The Wistar Institute, a local leader in cancer and vaccine research, has launched a new program to help early-career scientists become independent investigators. The Caspar Wistar Fellows Program provides startup funds for recent Ph.D. or M.D. graduates to launch their own laboratory and begin conducting research in Wistar’s NCI-designated cancer center or vaccine and immunotherapy center. The program, which launched in July 2018, recently welcomed its first fellow.
Wistar’s president and chief executive officer, Dario Altieri, says the program is designed to assist researchers who otherwise might be unable to find funding to support the next step in their career.
“It’s very difficult to get started if you’re interested in being a scientist. There has been a very significant drop in federal funding and there is always the argument of risk,” Altieri told NextHealth PHL. “Early-stage scientists bring a lot of passion and creativity but, at the same time, it’s a hard road ahead and not everybody succeeds, so academic institutions feel they have to balance the risk. Through this program, very promising young scientists can come in and leverage a very supportive and nurturing environment, and really learn the ropes.”

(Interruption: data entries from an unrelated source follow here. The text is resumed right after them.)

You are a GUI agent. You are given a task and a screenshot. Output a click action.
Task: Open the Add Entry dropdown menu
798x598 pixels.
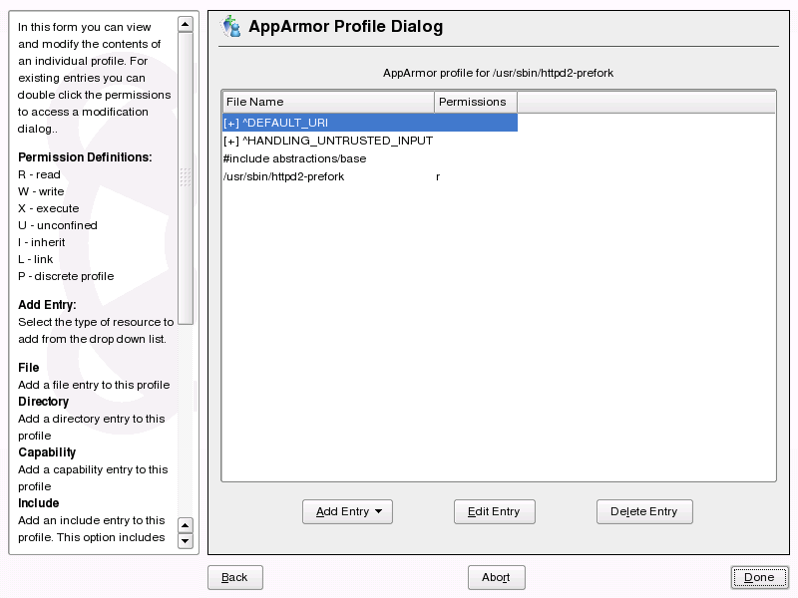click(347, 511)

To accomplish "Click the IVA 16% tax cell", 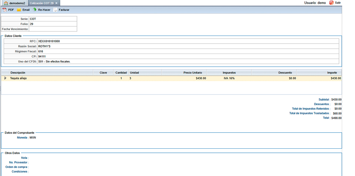I will (229, 78).
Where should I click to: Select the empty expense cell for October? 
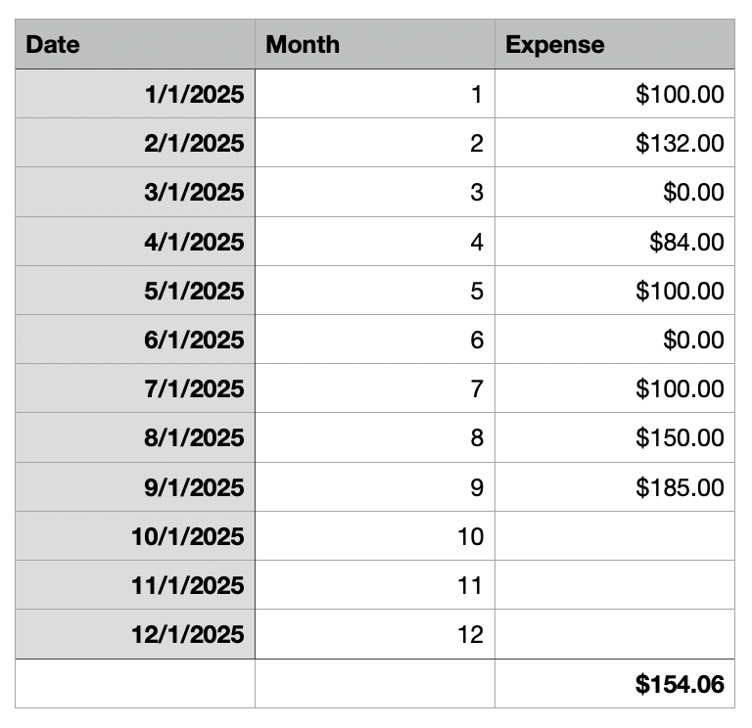point(615,536)

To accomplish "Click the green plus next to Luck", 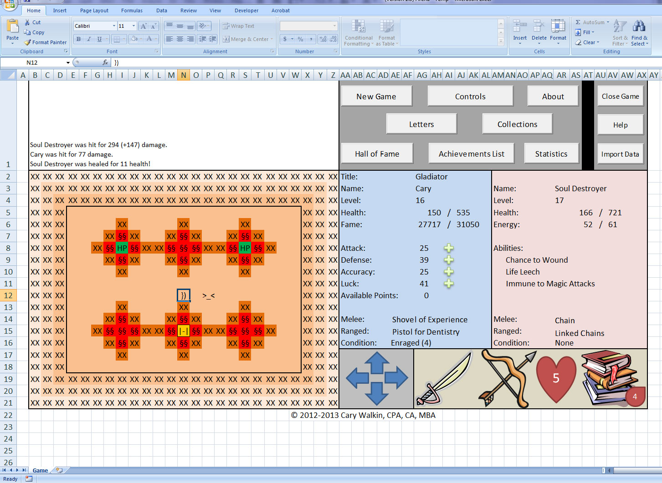I will [x=449, y=284].
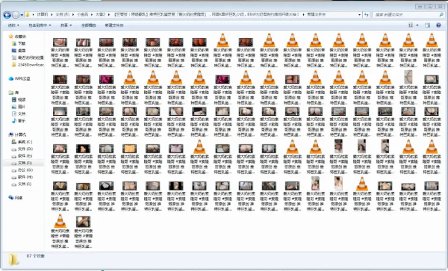This screenshot has height=271, width=448.
Task: Click the 计算机 breadcrumb in address bar
Action: point(42,14)
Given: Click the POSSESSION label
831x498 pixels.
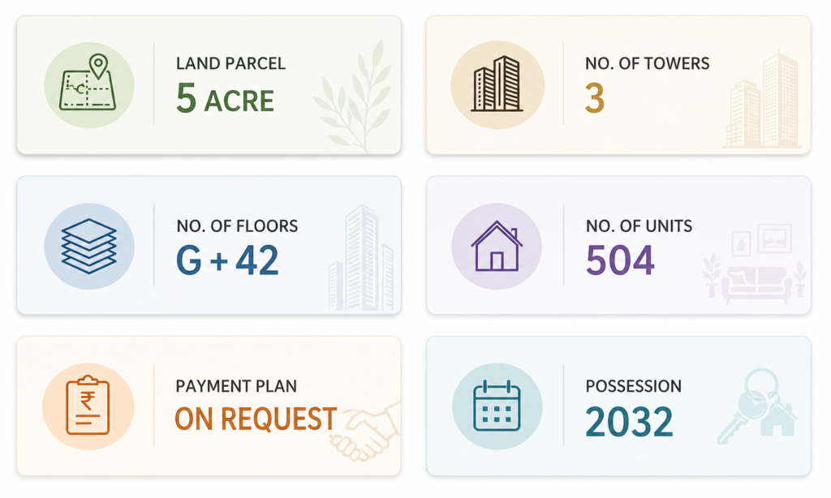Looking at the screenshot, I should click(x=633, y=386).
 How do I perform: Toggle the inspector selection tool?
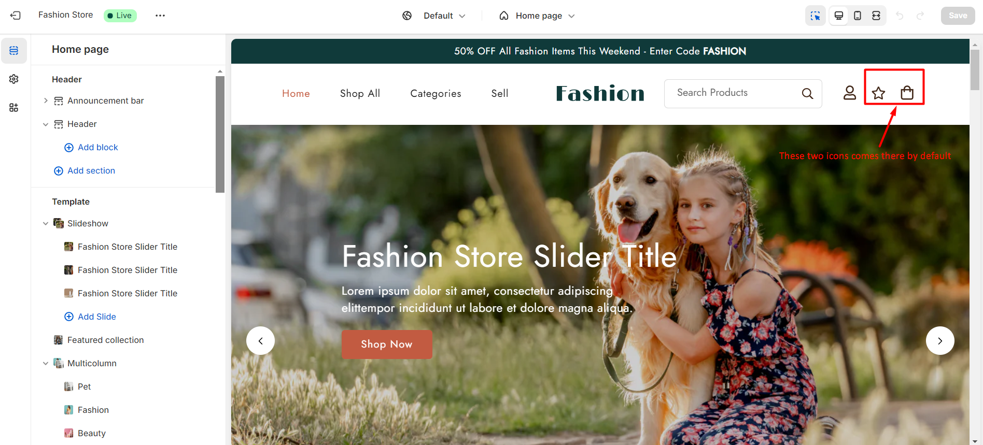click(816, 16)
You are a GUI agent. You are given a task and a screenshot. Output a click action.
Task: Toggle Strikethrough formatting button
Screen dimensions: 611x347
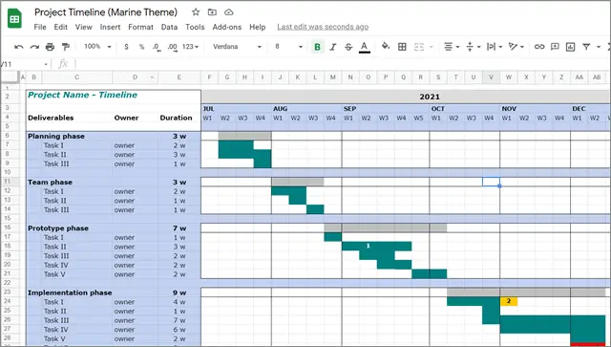click(348, 47)
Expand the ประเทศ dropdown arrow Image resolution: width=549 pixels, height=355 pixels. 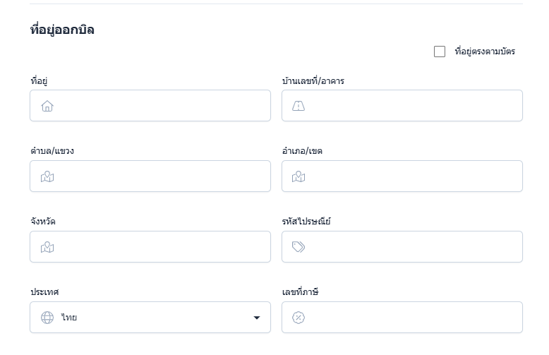257,318
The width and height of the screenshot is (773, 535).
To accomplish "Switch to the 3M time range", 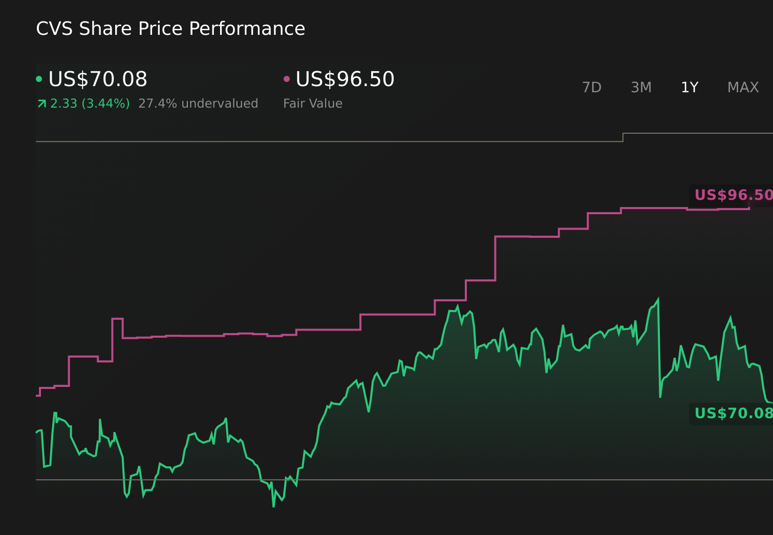I will 640,87.
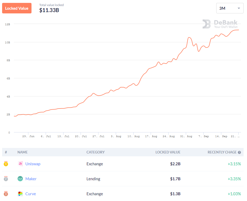Sort by the Locked Value column header

168,152
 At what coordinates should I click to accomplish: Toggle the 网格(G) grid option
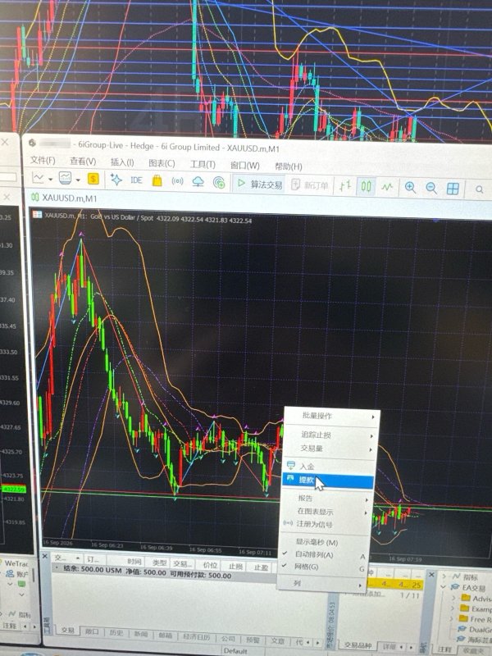[306, 567]
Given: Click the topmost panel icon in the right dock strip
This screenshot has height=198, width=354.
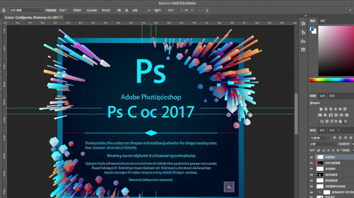Looking at the screenshot, I should (303, 23).

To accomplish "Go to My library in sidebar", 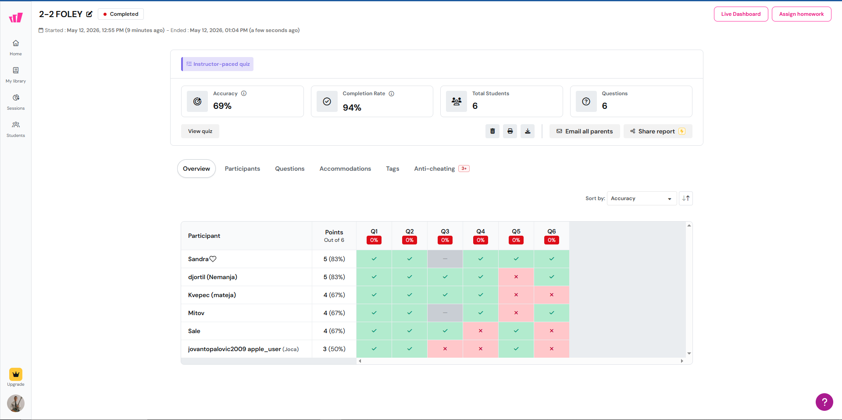I will point(16,75).
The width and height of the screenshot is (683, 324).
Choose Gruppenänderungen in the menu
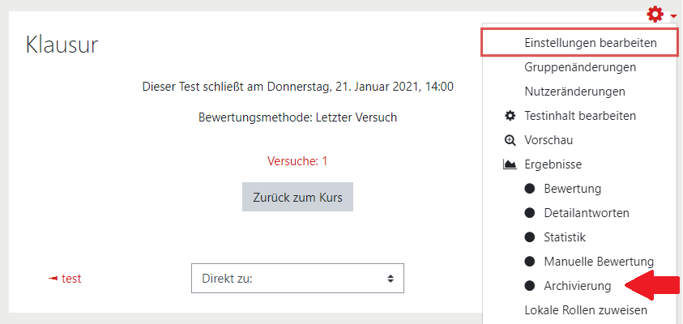(580, 67)

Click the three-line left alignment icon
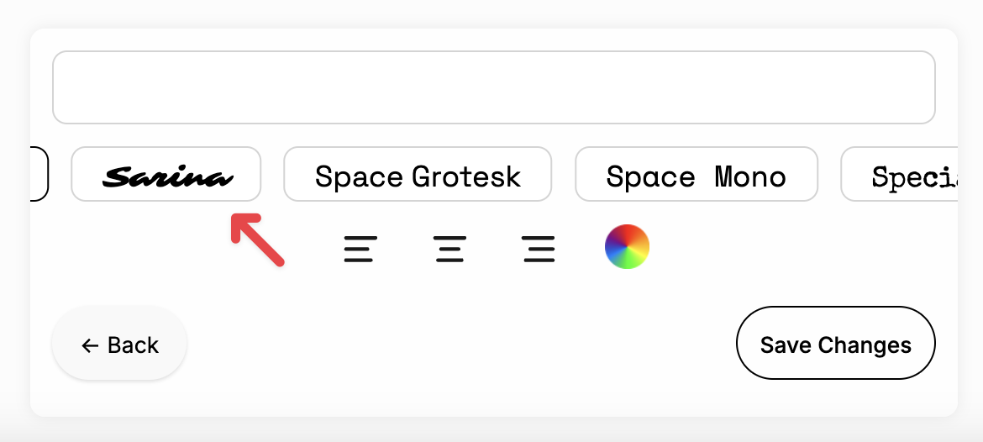pos(360,250)
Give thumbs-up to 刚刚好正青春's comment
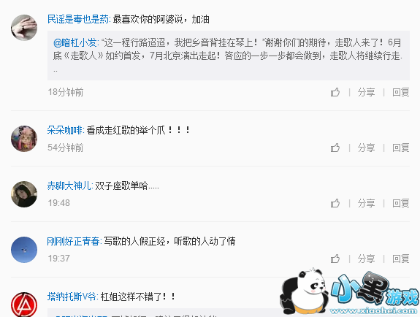 (335, 259)
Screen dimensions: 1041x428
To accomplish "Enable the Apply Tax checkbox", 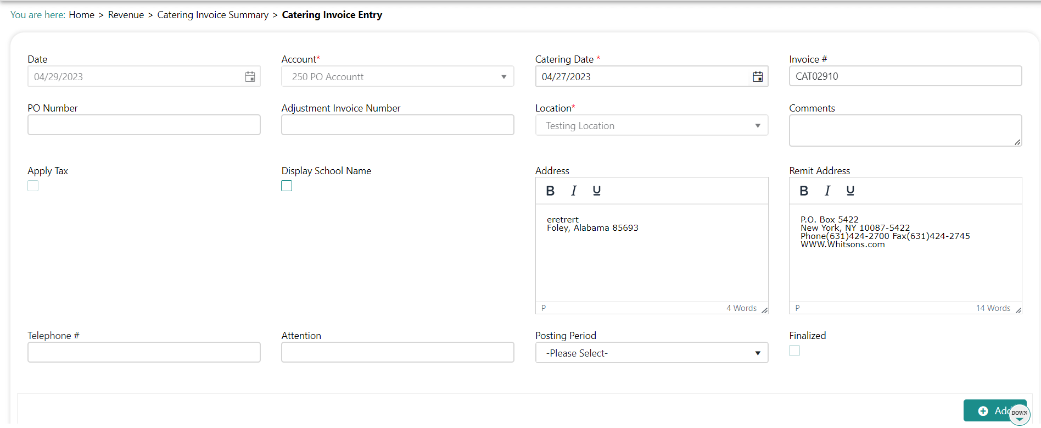I will coord(33,186).
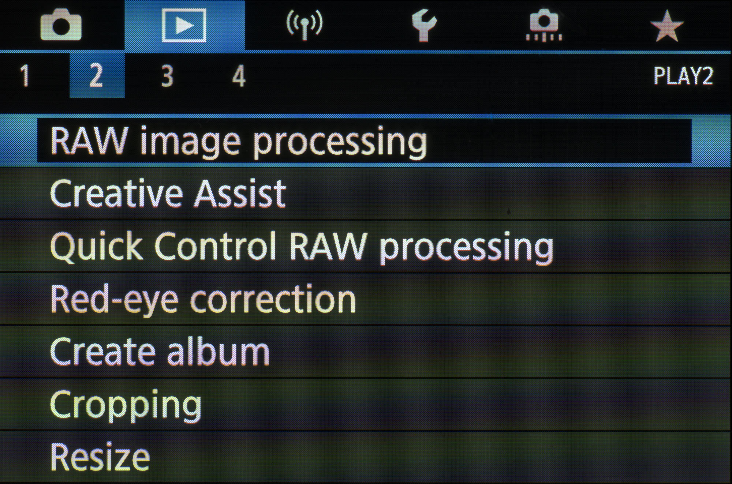Jump to playback sub-page 4
The height and width of the screenshot is (484, 732).
[x=239, y=76]
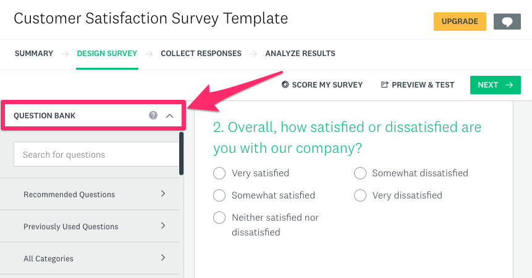Click the chat bubble feedback icon

click(x=507, y=22)
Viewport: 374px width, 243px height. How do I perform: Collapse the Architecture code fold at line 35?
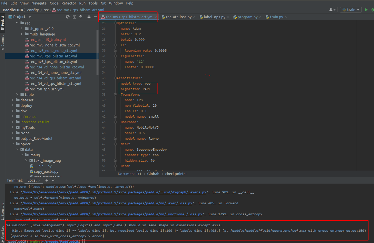[x=115, y=78]

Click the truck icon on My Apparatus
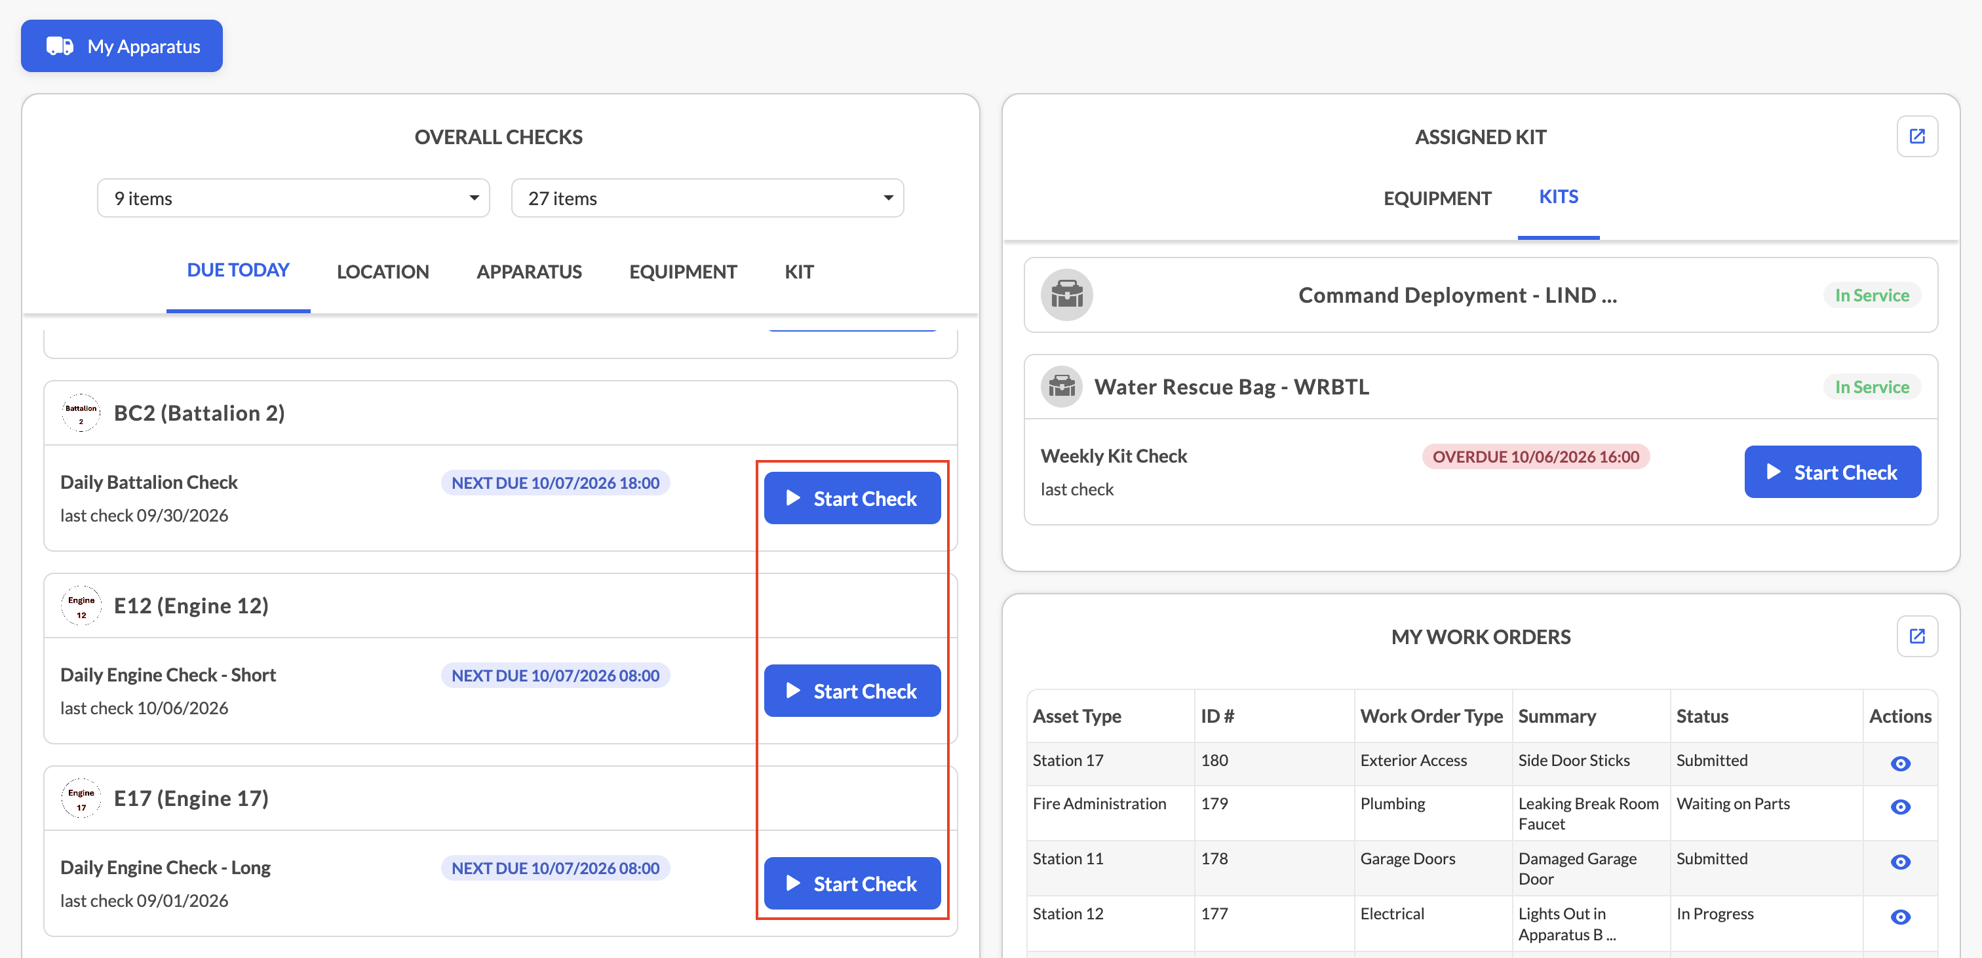click(60, 46)
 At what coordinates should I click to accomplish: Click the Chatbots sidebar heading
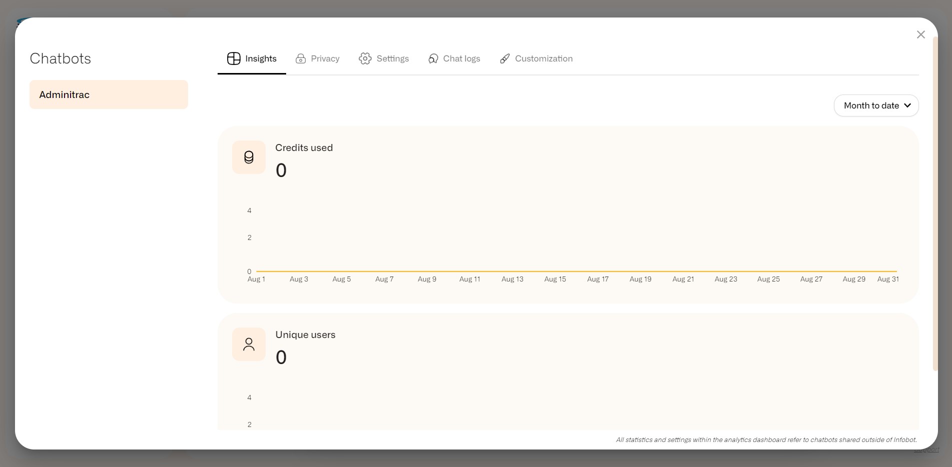[x=61, y=59]
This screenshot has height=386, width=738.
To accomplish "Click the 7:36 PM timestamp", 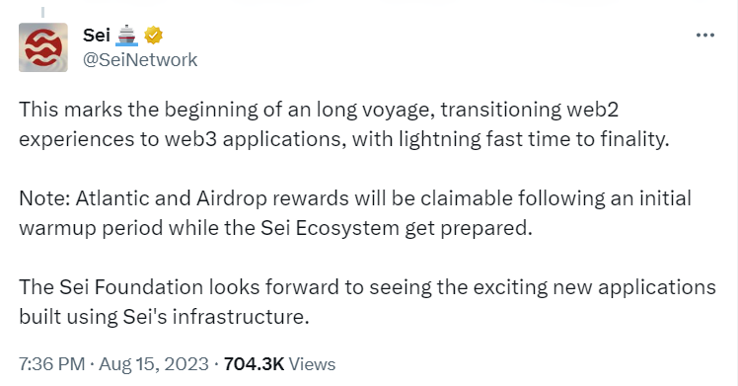I will (x=51, y=364).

In addition to gaining access to shared resources and mentorship, over a three-year period, Caspar Wistar Fellows will receive a full salary with benefits and funding to set up independent laboratory space and hire lab employees. The program takes a slightly different approach from most accelerators and incubators that primarily support the development of new products and technologies rather than investing in researchers themselves.
John Younger, vice president of science and technology at the University City Science Center, says the program underscores the importance of identifying people early in their careers, before they have a track record that makes them a “safe bet.”
“Picking talent at a very early stage requires a willingness, and frankly some courage on the part of the institute’s leadership, to not wait around for the usual measures of research success and focus instead on features common to early stars in any field – grit, persistence, an exuberant vision of what’s possible,” Younger said.
After a competitive national search, Wistar selected Rahul Shinde as its first Caspar Wistar fellow.
Shinde is an immunologist with an interest in finding new treatments for pancreatic cancer. He earned his Doctor of Veterinary Medicine degree from Nagpur Veterinary College in India and holds a Ph.D. in immunology from Augusta University. Before joining Wistar as a Caspar Wistar Fellow, he trained as a postdoctoral fellow in the tumor immunotherapy program at the Princess Margaret Cancer Center in Toronto, Canada.
In the few months since his fellowship began, Shinde says he has already set up his independent lab and has received mentorship from senior research scientists that have helped him set the framework for his research aimed at finding a cure for pancreatic cancer.
“I’m already starting to collaborate with the other Wistar scientists and trying to explore what we could do, and I’m really excited to start performing my research in pancreatic cancer. As you know, we do not have any therapy options for this disease. So that is one of the driving factors for me,” Shinde explained. “I’m really trying to develop new therapy options for patients with this cancer. This fellowship will certainly help me do that.”
According to Altieri, the three-year fellowship will make Shinde and future Caspar Wistar Fellows better qualified to advance their careers in academia.
“We hope by the end of the three years, these individuals will mature professionally and that they will have been able to establish a functional lab and be on a path of success for federal grants, which is a gold standard for having established yourself as an independent research investigator,” Altieri said.
“From there, the sky is the limit. The fellow can transition to a full-fledge faculty position at Wistar or anywhere else they choose, but they will be a far more competitive and accomplished applicant because they will have acquired mentorship, training and skills that make them more competitive than an individual who has not gone through this type of experience.”
Wistar expects to select its second Caspar Wistar Fellow in the spring of 2020.